Originally Posted by ByeByeBaby
In each of the two years before the Glenmore/Elbow/5th St interchange opened, the average annual daily traffic on Glenmore between Macleod and Elbow was 81,000 vehicles a day. In each of the two years since the interchange opened, the AADT in the same location was 94,000 vehicles per day. That's a 16% increase on a road not located near any new development, and it's from a stable level both before and after; i.e. it's not a trend, it's the new capacity being filled up as it was created, i.e. it's induced demand.
Also, it's not like planners are some sort of mythical half-lion half-badger creature that only survives in climate-controlled pods. They're people who also live in the city. So they're both end users and planners.
Why someone who lives in the city and takes the LRT would design an LRT station like Heritage or Anderson for example I'll never know. On day 1 the escalators were broken - oops, they forgot that hundreds of people would be riding them at once apparently - so you can't design a system that breaks under the weight of a dozen people .

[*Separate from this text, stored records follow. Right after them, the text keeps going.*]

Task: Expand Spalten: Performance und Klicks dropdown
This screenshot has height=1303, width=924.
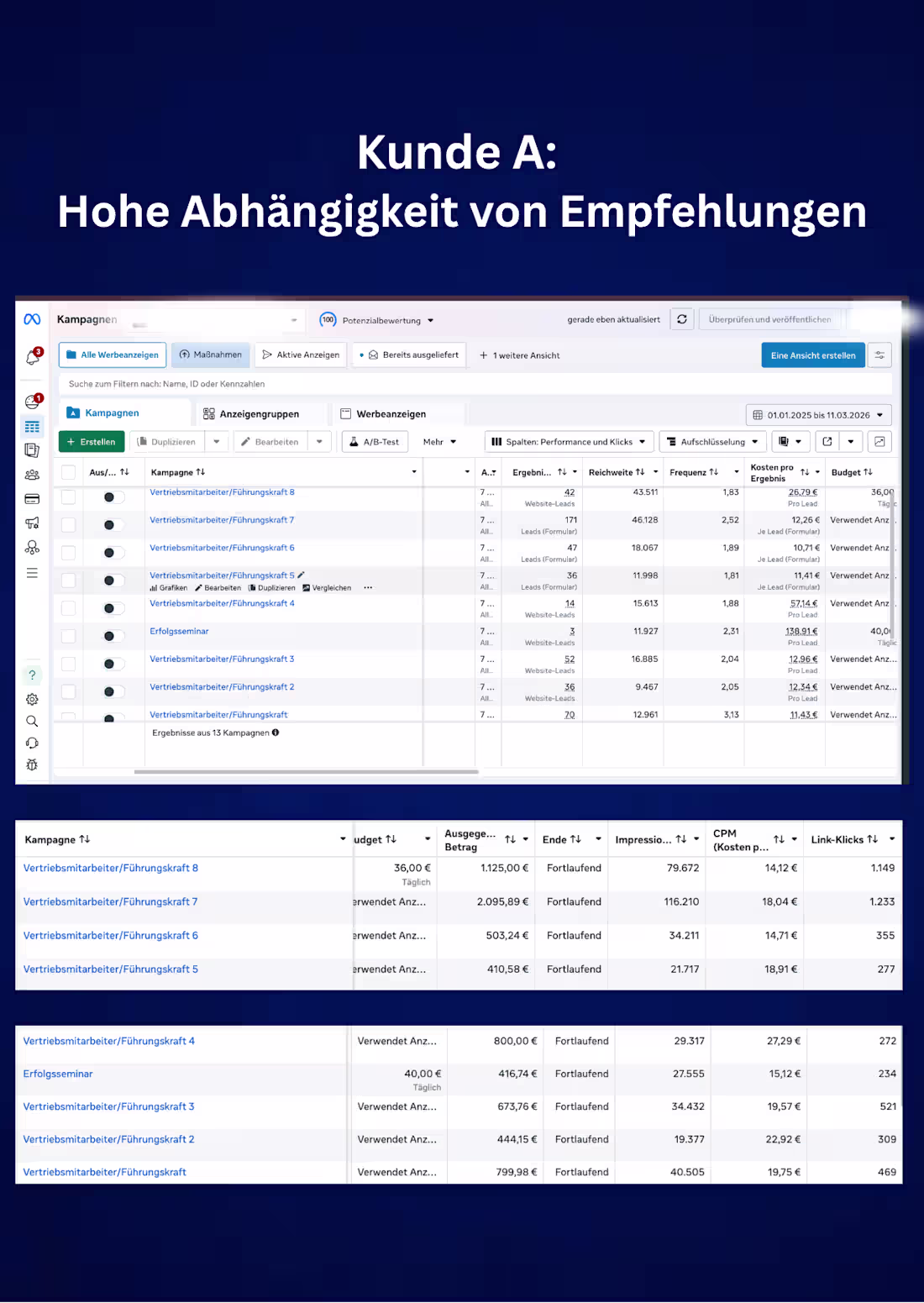Action: pos(569,442)
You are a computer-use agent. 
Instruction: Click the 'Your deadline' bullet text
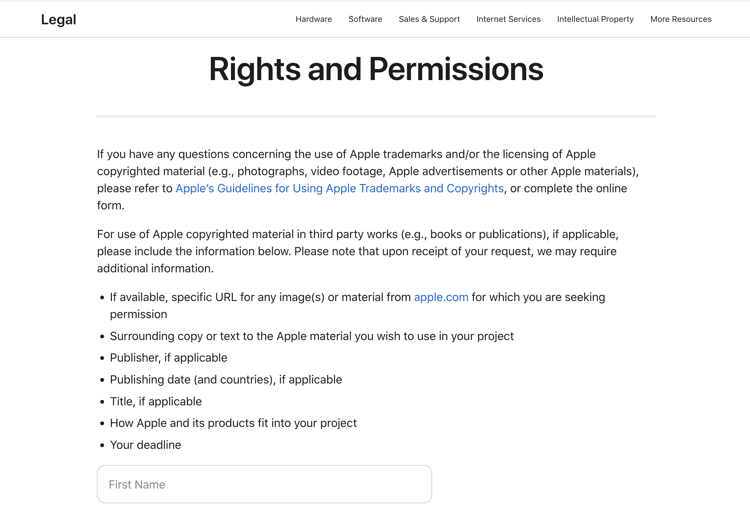click(x=145, y=445)
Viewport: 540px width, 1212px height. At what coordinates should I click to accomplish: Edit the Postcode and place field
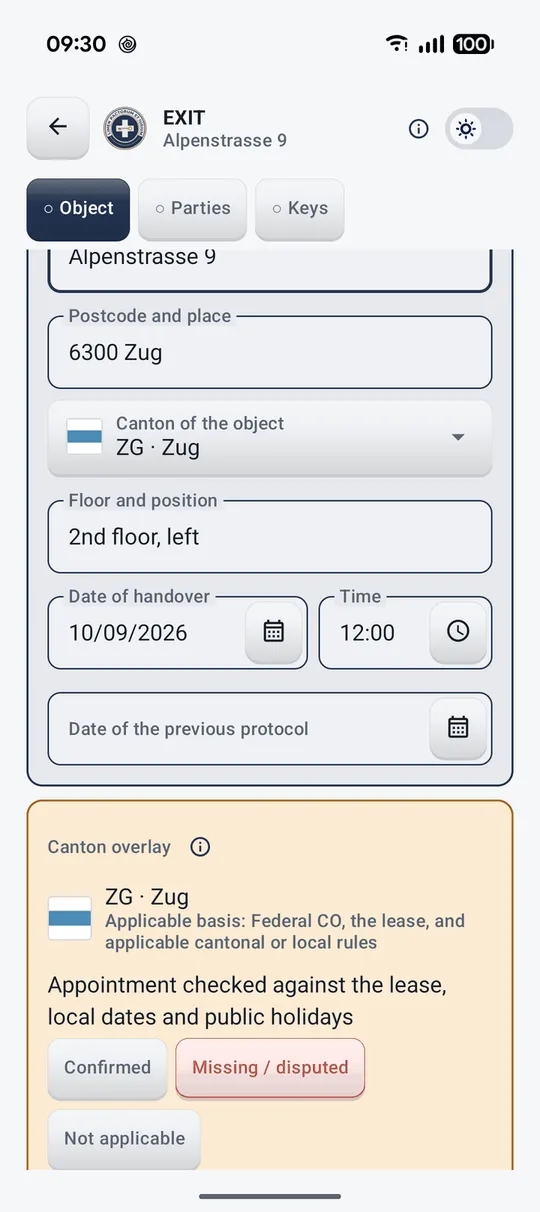click(270, 352)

And it wasn't -30 the day they designed the large heated indoor area. The heated indoor area where you can't see the trains coming - and where you can't stand and wait for trains. I was in high school and I noticed these flaws on the day the LRT opened. Why didn't the planner? - likely because he wasn't there. And who planned the train cars - so you have to touch knees with the stranger sitting across from you? Or that kids use as muddy footstools? Or that wastes valuable space? Many non-planner citizens noticed that flaw right away too and wrote into The Herald, yet that's the seating config our planners ordered.

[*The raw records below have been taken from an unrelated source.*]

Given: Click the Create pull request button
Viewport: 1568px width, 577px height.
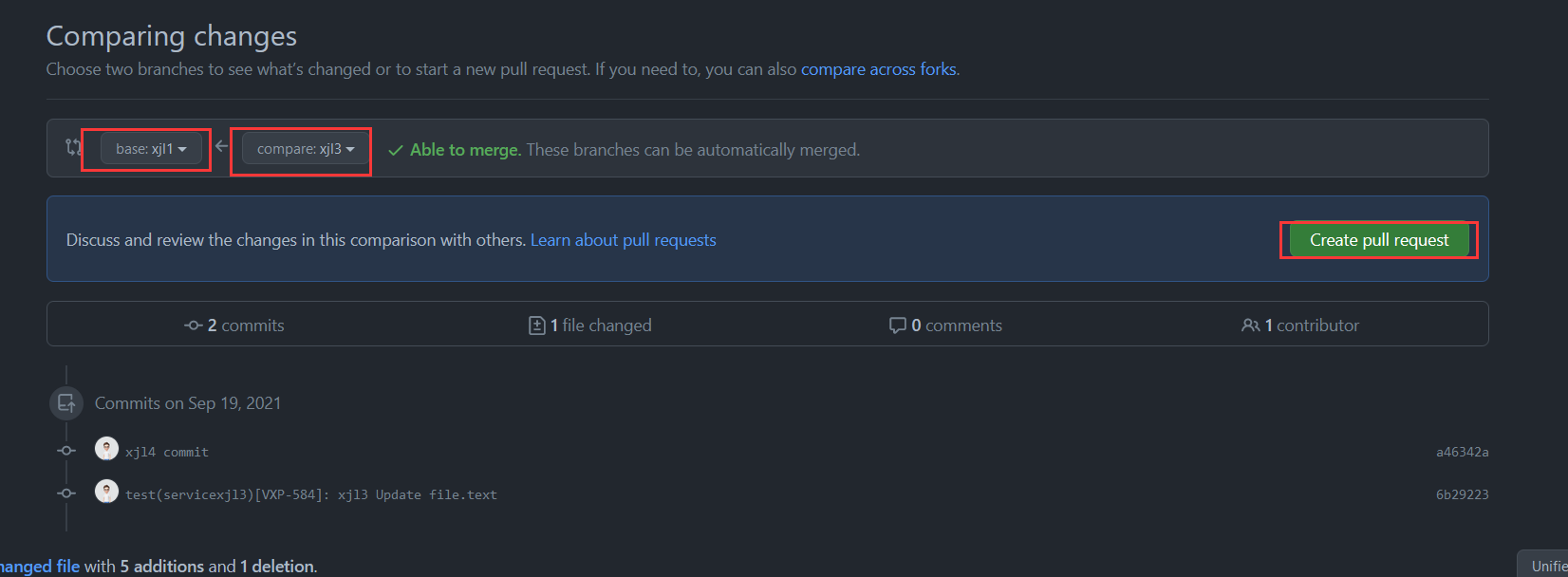Looking at the screenshot, I should point(1378,240).
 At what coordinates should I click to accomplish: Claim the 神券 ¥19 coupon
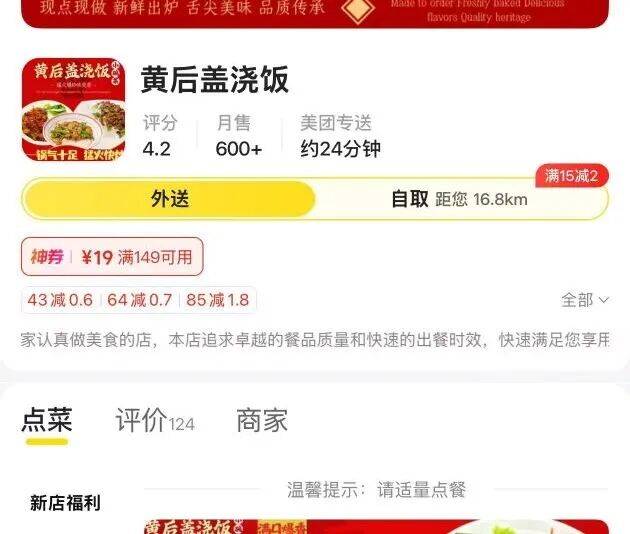[x=112, y=256]

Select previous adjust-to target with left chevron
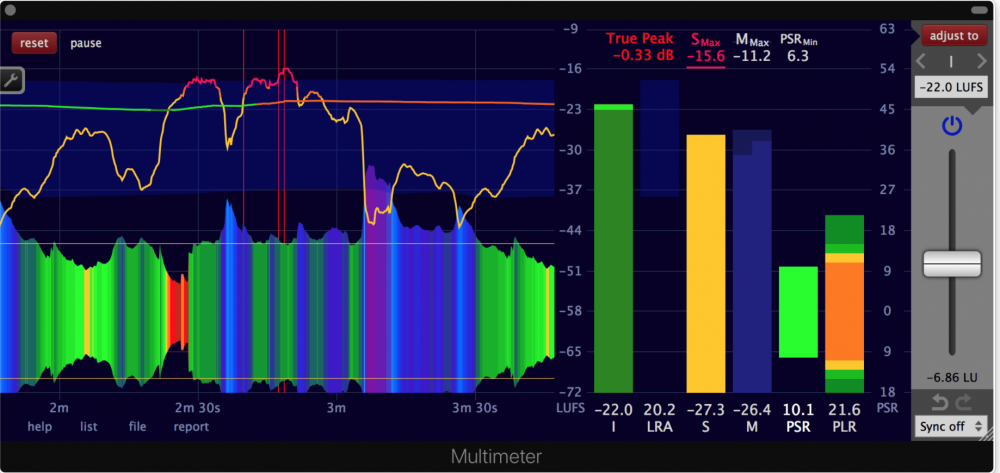point(922,62)
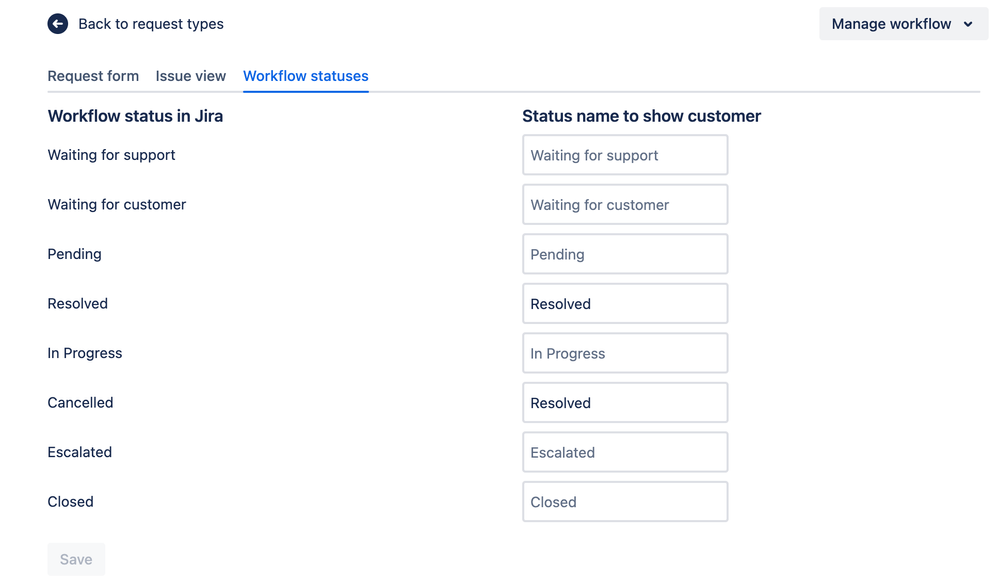This screenshot has height=583, width=999.
Task: Edit the Pending customer status field
Action: [x=625, y=254]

I agree that our planners most likely live and use the city and likely care very much about what they do. But just because they're planners some people assume that they somehow know the needs of the people better than the people themselves do. (I work in IT but when we design systems it's based on the needs of the end users - not my personal preferences or what I find the most interesting). A planner that lives in Lake Bonavista may not truly understand the issues of Crowchild Trail north, anymore than I'd understand the road issues in the deep south. It's like with the pipeline protests - we don't want certain groups hijacking the review for/against the project when they might not actually represent the views of the majority.
Someone referred to Stalin in an earlier post. That's the problem with people imposing their will on people - they're often wrong or completely uncaring about the needs of other citizens just because their needs are different. I love the fact the city is asking about HOV lanes. But scared about it too, because they may just use it to broadly change policy before citizens or even city council knows what's happening.
And as for the "expanding roads actually causes congestion" phenomena I don't think it's any mythical mysterious thing that's beyond comprehension. As I mentioned with the road collapse in San Francisco. Perhaps if you studied the BART (transit) system expansion and the layout and design of the intersecting roadways it would be obvious that the design was flawed or came at the wrong time in history. If they just introduced the BART system, then perhaps a lot of people quit driving. Or if the intersecting roads just caused congestion with poorly designed interchanges (as in Crowchild/Shagganappi tie ups in the morning) then the designers blew it. One poor design choice and the 5 lanes by that Crowchild interchange can bottleneck because of a few people heading into a mall on a different roadway. (my examples with BART etc are just examples - and may not be factual - I'm just saying there must be an explanation).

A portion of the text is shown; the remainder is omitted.